---- Vorliegender Text

Der französische Molekularbiologe Matthieu Ricard wiederum lebt als buddhistischer Mönch in einem nepalesischen Kloster und forscht zu Neuroplastizität, die im Gehirn durch Meditation initiiert werden kann. Die Behandlung dieses äußerst spannenden Themas erschöpft sich dann aber in einer weiteren Aufzählung der „Irrtümer westlicher Denkweisen“. Individualismus und ein „unangebrachtes Konzept von Freiheit“ werden als souveräne Anmaßungen dargestellt, während gleichzeitig die Einübung einer Herrschaft über den Geist vorgeschlagen wird, die am besten durch die Institutionen kulturell implementiert werden soll. Hedonistische Exzesse und Konsum seien egoistische Übel, die besser überwunden werden sollten, wenn man sich freundliche Worte auf der eigenen Beerdigung erhoffe. Dass auch der neoliberale Kapitalismus die buddhistische „Awareness“ und den kontrollierten Verzicht mittlerweile freudig in die eigenen Kreisläufe integriert hat, wird hingegen nicht reflektiert.
Das Problem der Anschaulichkeit
Vor der Fülle an Monologen geraten die (extra-)terrestrischen Bilder in den Hintergrund, die dem Film eine poetische Note verleihen sollen. Der leuchtende Globus aus dem All, unendliche viele Nuancen von Meeresblau oder die Landschaften Senegals und Japans sollen zwischen den Forschern vermitteln, ohne dass sich eine Autonomie der Bilder einstellen kann. Gerade diese hätte aber in ästhetischer Form zum Ausdruck bringen können, was in der Sprache der Wissenschaftler nicht vermittelbar ist. Der Klimawandel ist ja gerade ein Problem fehlender mentaler Bilder. Um seiner Komplexität gerecht zu werden, braucht es kulturelle Symbolisierungsprozesse. Godfrey Reggios „Koyaanisqatsi“ kommt in den Sinn, auch weil Marc Bauder diese visuellen Passagen mit einer zeitgenössischen Komposition unterlegt, die von einem Sinfonieorchester eingespielt wird. Im Gegensatz zu Reggios eindringlichem Experimentalfilm setzt sich in „Wer wir waren“ aber das konzeptionelle Fernsehformat durch. Bauders Vorgängerfilm „Master of the Universe“ funktioniert in seiner Form als Monolog so gut, weil der Protagonist sprechend eine ganze Welt entfalten kann, die mit der visuellen Kälte der Bankenarchitektur in Beziehung tritt. „Wer wir waren“ fehlt hingegen diese Konzentration und Intensität, auch weil die Beiträger Medienprofis sind, die es gewohnt sind, glatte Statements abzugeben und als Sprecher von NGOs zu agieren.
Bilder eines Besuchs von Angela Merkel, bei dem Dennis Snower seine Bewunderung für die Kanzlerin zum Ausdruck bringt, oder von einer Art TED-Talk für Ozean-Aktivisten, nach dem junge Menschen ehrfürchtig Sylvia Earle die Hand schütteln, unterstreichen, wie sehr das Politische dem Film äußerlich bleibt. Die Botschaft, die vermittelt werden soll, ist zwar deutlich. Doch die Frage ist, wie nachhaltig sie wirkt, wenn die Figuration der Bilder fehlt oder sie den Informationen untergeordnet bleiben. Die Erfahrung, von der Roger Willemsen spricht, lässt sich nicht an Talking Heads delegieren. Sie sollte durch die Ästhetik des Films beim Zuschauer selbst entstehen.

--------
---- Bereitgestelltes Material

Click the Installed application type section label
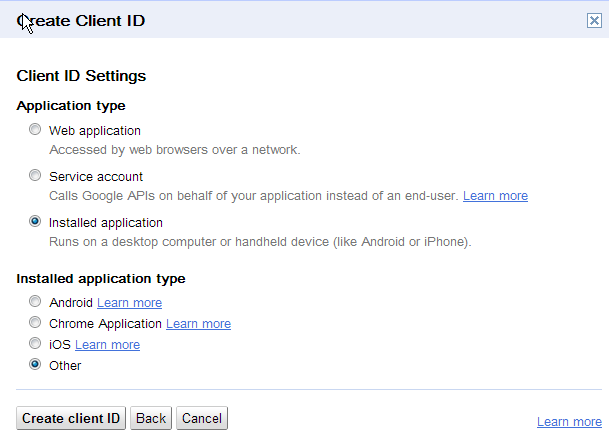 [101, 279]
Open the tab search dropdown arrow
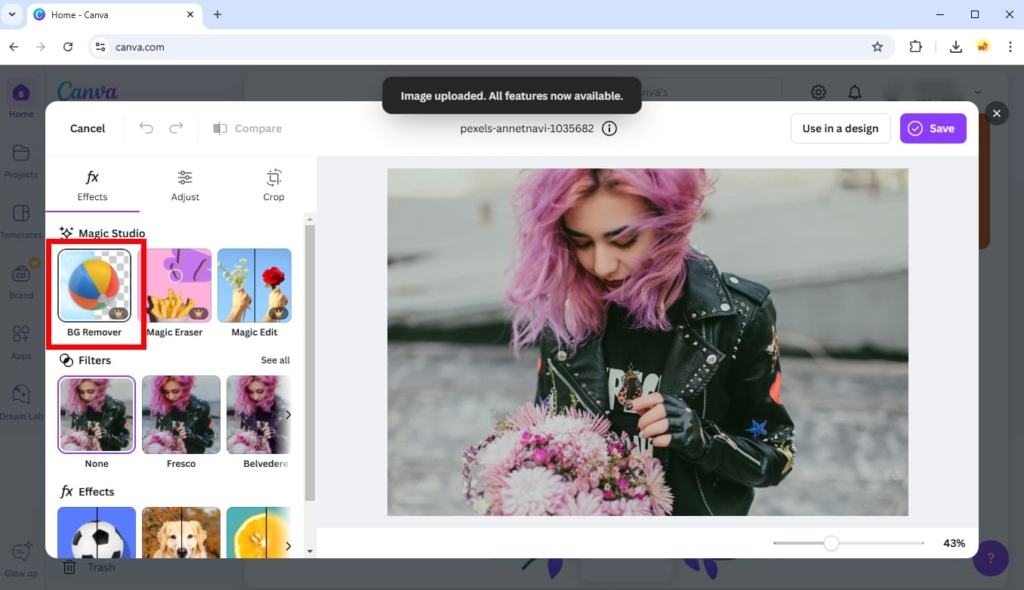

--------

Aufgabe 1.
Übersetzen Sie den Satz „Der Klimawandel ist ja gerade ein Problem fehlender mentaler Bilder.“ aus der Filmkritik ins Englische.
Aufgabe 2.
Geben Sie den Abschnitt der Filmkritik wortgetreu aus, beginnend bei „Bilder eines Besuchs“ und endend bei „Zuschauer selbst entstehen.“.
Aufgabe 3.
Wo lebt Matthieu Ricard laut der Filmkritik?
Verwenden Sie ausschließlich die Filmkritik.

Antwortfeld 1.
Climate change is, after all, precisely a problem of missing mental images.

Antwortfeld 2.
Bilder eines Besuchs von Angela Merkel, bei dem Dennis Snower seine Bewunderung für die Kanzlerin zum Ausdruck bringt, oder von einer Art TED-Talk für Ozean-Aktivisten, nach dem junge Menschen ehrfürchtig Sylvia Earle die Hand schütteln, unterstreichen, wie sehr das Politische dem Film äußerlich bleibt. Die Botschaft, die vermittelt werden soll, ist zwar deutlich. Doch die Frage ist, wie nachhaltig sie wirkt, wenn die Figuration der Bilder fehlt oder sie den Informationen untergeordnet bleiben. Die Erfahrung, von der Roger Willemsen spricht, lässt sich nicht an Talking Heads delegieren. Sie sollte durch die Ästhetik des Films beim Zuschauer selbst entstehen.

Antwortfeld 3.
In einem nepalesischen Kloster, als buddhistischer Mönch.